WHAT TO DO: Every entry needs to be given again exactly as it reads.

EXTRACTED INFORMATION:
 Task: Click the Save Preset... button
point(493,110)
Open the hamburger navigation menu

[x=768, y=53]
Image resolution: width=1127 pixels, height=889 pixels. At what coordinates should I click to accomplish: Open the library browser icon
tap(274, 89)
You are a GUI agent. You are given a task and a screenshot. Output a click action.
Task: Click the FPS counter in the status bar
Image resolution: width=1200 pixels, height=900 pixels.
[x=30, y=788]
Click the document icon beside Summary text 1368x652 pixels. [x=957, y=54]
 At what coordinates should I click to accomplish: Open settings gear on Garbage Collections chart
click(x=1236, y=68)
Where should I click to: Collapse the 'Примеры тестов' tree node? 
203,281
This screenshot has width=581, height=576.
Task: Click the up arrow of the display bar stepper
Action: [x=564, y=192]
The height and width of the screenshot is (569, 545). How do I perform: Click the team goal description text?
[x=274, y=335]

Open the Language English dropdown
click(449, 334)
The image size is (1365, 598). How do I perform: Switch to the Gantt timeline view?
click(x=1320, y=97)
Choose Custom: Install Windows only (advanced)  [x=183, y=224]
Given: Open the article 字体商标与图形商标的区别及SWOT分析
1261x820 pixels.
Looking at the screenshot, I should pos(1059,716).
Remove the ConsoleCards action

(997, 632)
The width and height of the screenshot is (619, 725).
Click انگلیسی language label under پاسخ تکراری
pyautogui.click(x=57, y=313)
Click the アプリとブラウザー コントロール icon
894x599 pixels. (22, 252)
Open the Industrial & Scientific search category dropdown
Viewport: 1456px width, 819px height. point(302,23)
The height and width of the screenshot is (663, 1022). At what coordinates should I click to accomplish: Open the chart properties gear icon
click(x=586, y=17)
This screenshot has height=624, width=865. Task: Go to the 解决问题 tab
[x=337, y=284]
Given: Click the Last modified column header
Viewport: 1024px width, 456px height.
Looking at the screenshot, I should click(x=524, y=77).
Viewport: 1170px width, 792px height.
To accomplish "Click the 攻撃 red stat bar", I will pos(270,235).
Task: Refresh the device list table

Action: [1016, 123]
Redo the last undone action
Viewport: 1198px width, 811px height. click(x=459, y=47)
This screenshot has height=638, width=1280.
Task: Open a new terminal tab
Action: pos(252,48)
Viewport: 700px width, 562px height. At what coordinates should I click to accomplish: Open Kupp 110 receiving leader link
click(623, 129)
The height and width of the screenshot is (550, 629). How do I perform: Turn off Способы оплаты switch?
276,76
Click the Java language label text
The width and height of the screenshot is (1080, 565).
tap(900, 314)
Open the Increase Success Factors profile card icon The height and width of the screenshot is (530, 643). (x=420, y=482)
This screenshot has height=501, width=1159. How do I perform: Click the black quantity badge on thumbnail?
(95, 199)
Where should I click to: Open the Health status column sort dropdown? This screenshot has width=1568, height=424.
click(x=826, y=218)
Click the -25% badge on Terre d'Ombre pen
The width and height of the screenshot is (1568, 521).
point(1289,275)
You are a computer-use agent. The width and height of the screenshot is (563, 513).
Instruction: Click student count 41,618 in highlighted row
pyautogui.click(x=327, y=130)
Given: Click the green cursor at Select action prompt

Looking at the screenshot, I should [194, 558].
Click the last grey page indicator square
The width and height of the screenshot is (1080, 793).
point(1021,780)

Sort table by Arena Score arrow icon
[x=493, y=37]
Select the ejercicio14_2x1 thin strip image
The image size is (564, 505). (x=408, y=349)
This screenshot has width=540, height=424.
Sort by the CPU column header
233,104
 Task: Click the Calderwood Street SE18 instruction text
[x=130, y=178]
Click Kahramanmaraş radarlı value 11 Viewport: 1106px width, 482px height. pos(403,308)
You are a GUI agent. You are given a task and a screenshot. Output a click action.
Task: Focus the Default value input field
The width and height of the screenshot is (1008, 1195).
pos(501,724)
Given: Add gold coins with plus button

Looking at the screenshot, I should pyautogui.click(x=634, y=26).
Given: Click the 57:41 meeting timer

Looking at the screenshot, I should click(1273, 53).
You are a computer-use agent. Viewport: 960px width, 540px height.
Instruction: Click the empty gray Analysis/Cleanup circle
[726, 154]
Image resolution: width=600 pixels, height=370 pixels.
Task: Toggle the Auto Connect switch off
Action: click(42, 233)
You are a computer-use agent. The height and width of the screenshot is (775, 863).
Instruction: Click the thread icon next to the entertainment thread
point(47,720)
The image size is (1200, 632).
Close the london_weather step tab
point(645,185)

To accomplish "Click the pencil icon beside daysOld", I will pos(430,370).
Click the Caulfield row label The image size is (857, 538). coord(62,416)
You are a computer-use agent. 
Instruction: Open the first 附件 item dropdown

RESPONSE TO THIS EXERCISE:
 Task: Click the Save Preset... button
point(493,110)
Open the hamburger navigation menu

[x=768, y=53]
Image resolution: width=1127 pixels, height=889 pixels. At what coordinates should I click to accomplish: Open the library browser icon
tap(274, 89)
You are a GUI agent. You are given a task and a screenshot. Output a click action.
Task: Click the FPS counter in the status bar
Image resolution: width=1200 pixels, height=900 pixels.
[x=30, y=788]
Click the document icon beside Summary text 1368x652 pixels. [x=957, y=54]
 At what coordinates should I click to accomplish: Open settings gear on Garbage Collections chart
click(x=1236, y=68)
Where should I click to: Collapse the 'Примеры тестов' tree node? 
203,281
This screenshot has width=581, height=576.
Task: Click the up arrow of the display bar stepper
Action: [x=564, y=192]
The height and width of the screenshot is (569, 545). How do I perform: Click the team goal description text?
[x=274, y=335]

Open the Language English dropdown
click(449, 334)
The image size is (1365, 598). How do I perform: Switch to the Gantt timeline view?
click(x=1320, y=97)
Choose Custom: Install Windows only (advanced)  [x=183, y=224]
Given: Open the article 字体商标与图形商标的区别及SWOT分析
1261x820 pixels.
Looking at the screenshot, I should pos(1059,716).
Remove the ConsoleCards action

(997, 632)
The width and height of the screenshot is (619, 725).
Click انگلیسی language label under پاسخ تکراری
pyautogui.click(x=57, y=313)
Click the アプリとブラウザー コントロール icon
894x599 pixels. (22, 252)
Open the Industrial & Scientific search category dropdown
Viewport: 1456px width, 819px height. point(302,23)
The height and width of the screenshot is (663, 1022). At what coordinates should I click to accomplish: Open the chart properties gear icon
click(x=586, y=17)
This screenshot has height=624, width=865. Task: Go to the 解决问题 tab
[x=337, y=284]
Given: Click the Last modified column header
Viewport: 1024px width, 456px height.
Looking at the screenshot, I should click(x=524, y=77).
Viewport: 1170px width, 792px height.
To accomplish "Click the 攻撃 red stat bar", I will pos(270,235).
Task: Refresh the device list table

Action: [1016, 123]
Redo the last undone action
Viewport: 1198px width, 811px height. click(x=459, y=47)
This screenshot has height=638, width=1280.
Task: Open a new terminal tab
Action: pos(252,48)
Viewport: 700px width, 562px height. At what coordinates should I click to accomplish: Open Kupp 110 receiving leader link
click(623, 129)
The height and width of the screenshot is (550, 629). How do I perform: Turn off Способы оплаты switch?
276,76
Click the Java language label text
The width and height of the screenshot is (1080, 565).
tap(900, 314)
Open the Increase Success Factors profile card icon The height and width of the screenshot is (530, 643). (x=420, y=482)
This screenshot has height=501, width=1159. How do I perform: Click the black quantity badge on thumbnail?
(95, 199)
Where should I click to: Open the Health status column sort dropdown? This screenshot has width=1568, height=424.
click(x=826, y=218)
Click the -25% badge on Terre d'Ombre pen
The width and height of the screenshot is (1568, 521).
point(1289,275)
You are a computer-use agent. The width and height of the screenshot is (563, 513).
Instruction: Click student count 41,618 in highlighted row
pyautogui.click(x=327, y=130)
Given: Click the green cursor at Select action prompt

Looking at the screenshot, I should [194, 558].
Click the last grey page indicator square
The width and height of the screenshot is (1080, 793).
point(1021,780)

Sort table by Arena Score arrow icon
[x=493, y=37]
Select the ejercicio14_2x1 thin strip image
The image size is (564, 505). (x=408, y=349)
This screenshot has width=540, height=424.
Sort by the CPU column header
233,104
 Task: Click the Calderwood Street SE18 instruction text
[x=130, y=178]
Click Kahramanmaraş radarlı value 11 Viewport: 1106px width, 482px height. pos(403,308)
You are a GUI agent. You are given a task and a screenshot. Output a click action.
Task: Focus the Default value input field
The width and height of the screenshot is (1008, 1195).
pos(501,724)
Given: Add gold coins with plus button

Looking at the screenshot, I should pyautogui.click(x=634, y=26).
Given: Click the 57:41 meeting timer

Looking at the screenshot, I should click(1273, 53).
You are a computer-use agent. Viewport: 960px width, 540px height.
Instruction: Click the empty gray Analysis/Cleanup circle
[726, 154]
Image resolution: width=600 pixels, height=370 pixels.
Task: Toggle the Auto Connect switch off
Action: click(42, 233)
You are a computer-use agent. The height and width of the screenshot is (775, 863).
Instruction: Click the thread icon next to the entertainment thread
point(47,720)
The image size is (1200, 632).
Close the london_weather step tab
point(645,185)

To accomplish "Click the pencil icon beside daysOld", I will pos(430,370).
Click the Caulfield row label The image size is (857, 538). coord(62,416)
You are a computer-use agent. 
Instruction: Open the first 附件 item dropdown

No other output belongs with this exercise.